WRITTEN INSTRUCTION >>
Locate every line of the listing below that contains the string "height", matching case exactly, and copy each of those lines.

[Saved data entries]

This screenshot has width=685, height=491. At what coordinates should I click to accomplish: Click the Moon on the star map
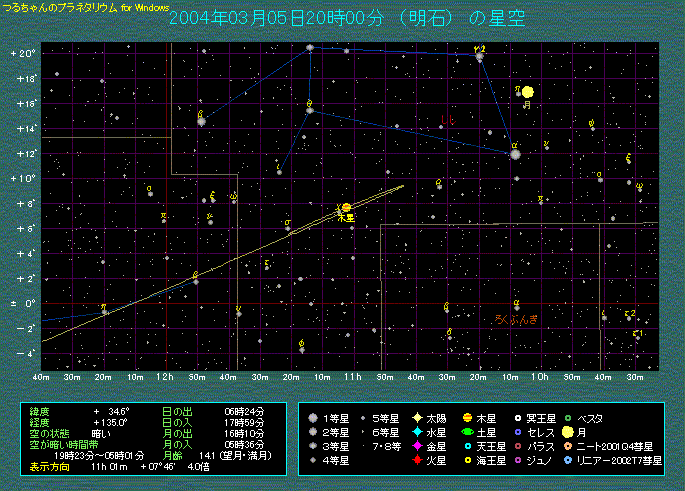tap(527, 92)
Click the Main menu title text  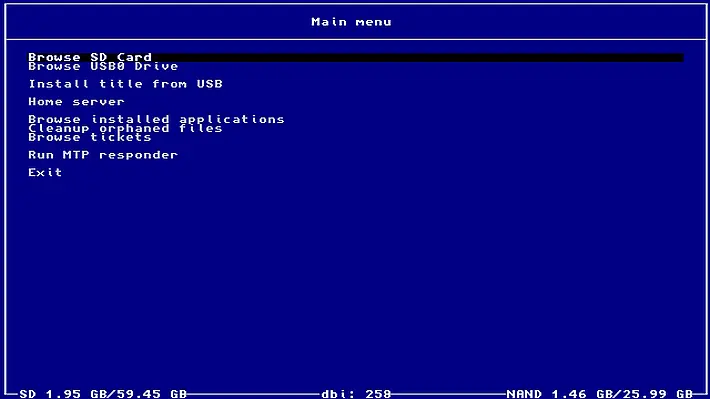(x=351, y=22)
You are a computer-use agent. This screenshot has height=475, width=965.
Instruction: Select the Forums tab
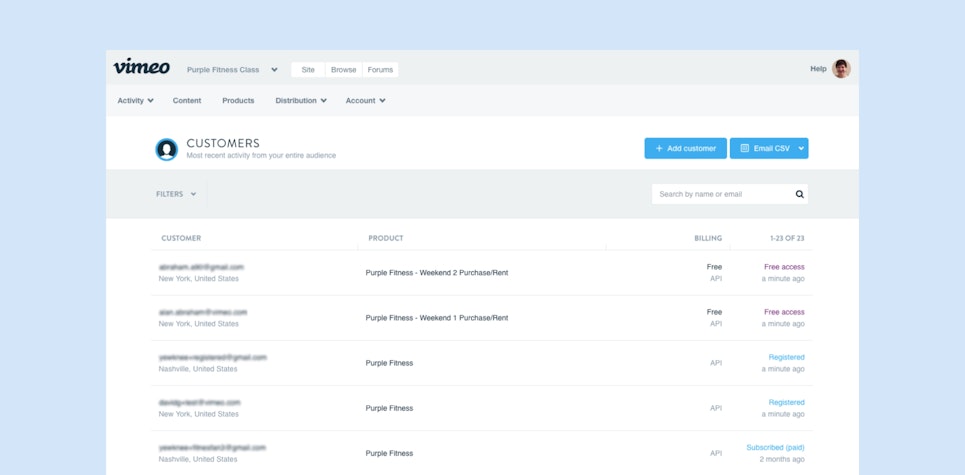pos(380,70)
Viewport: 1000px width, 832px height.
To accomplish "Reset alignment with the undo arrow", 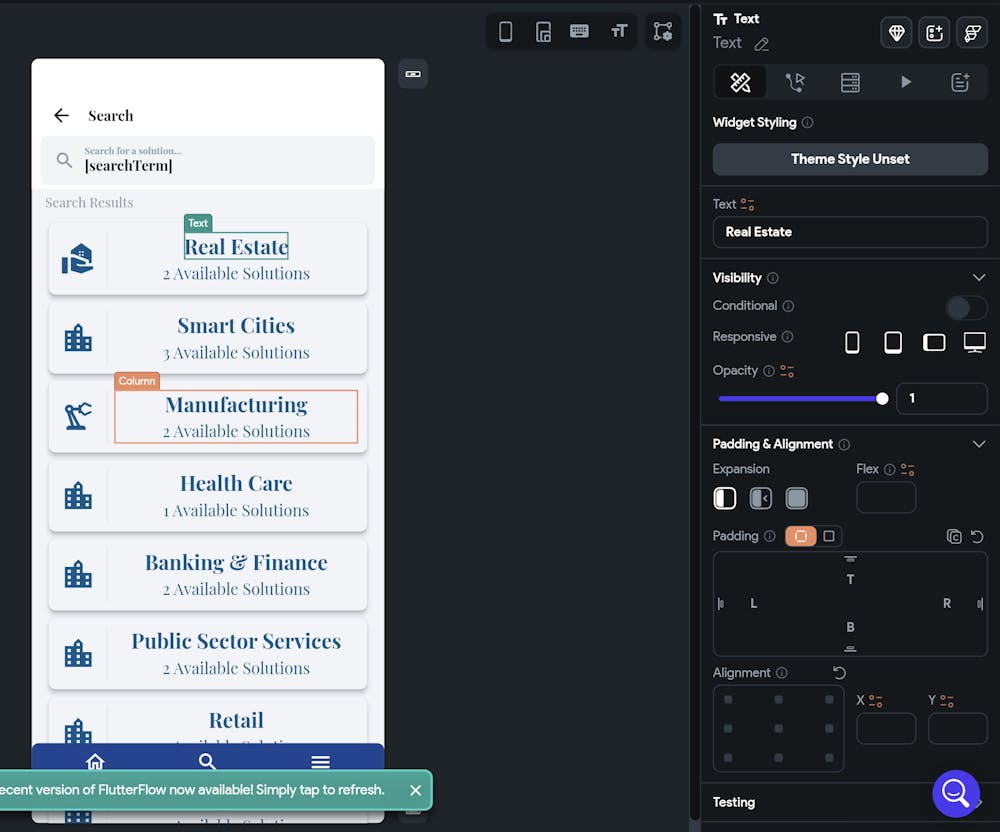I will click(x=839, y=673).

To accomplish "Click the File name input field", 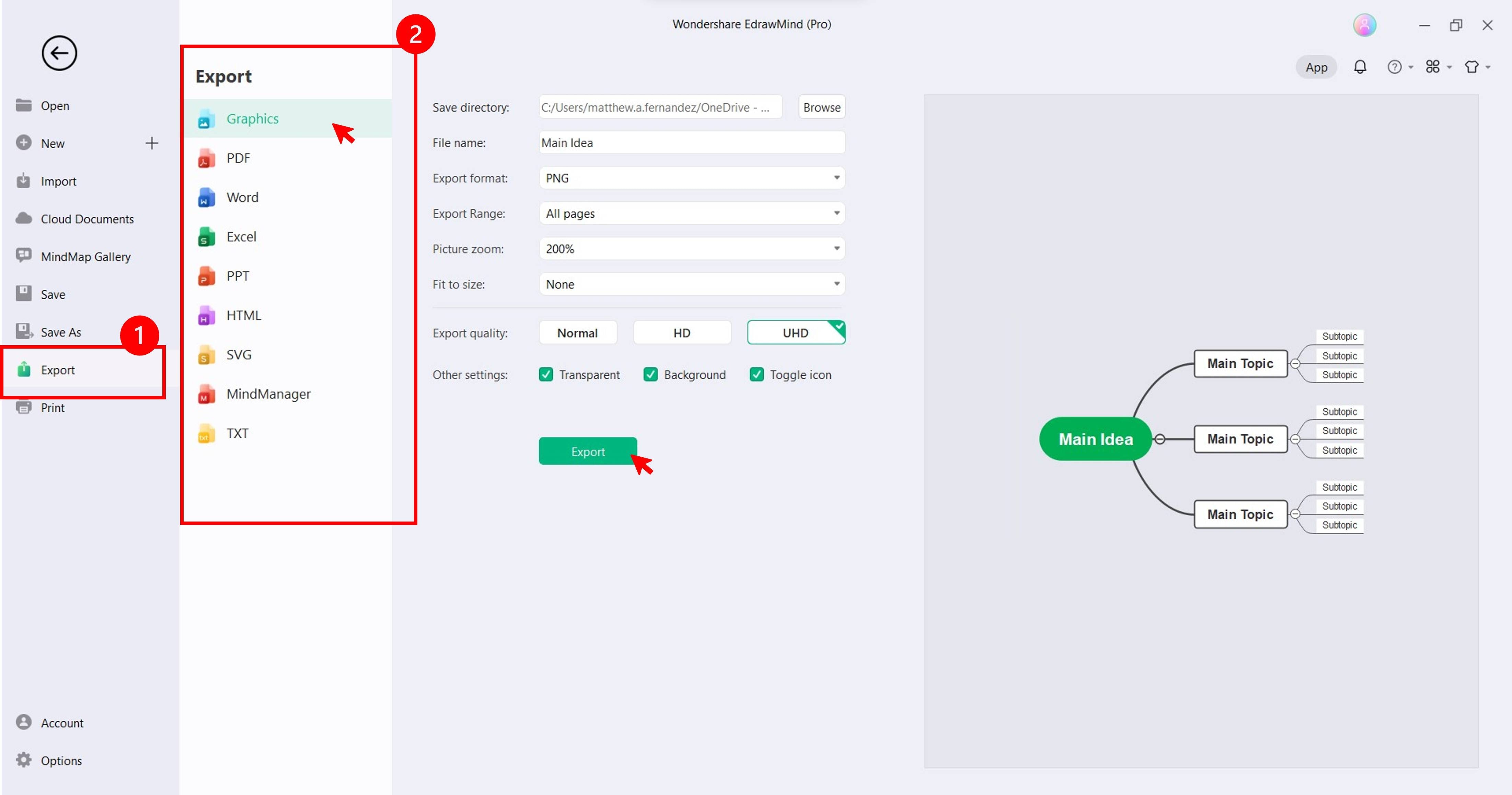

RESULT OF THE EXERCISE >>
This screenshot has width=685, height=491. At what coordinates should I click to accomplish: Click the Moon on the star map
You are a computer-use agent. This screenshot has height=475, width=965.
Viewport: 1000px width, 832px height.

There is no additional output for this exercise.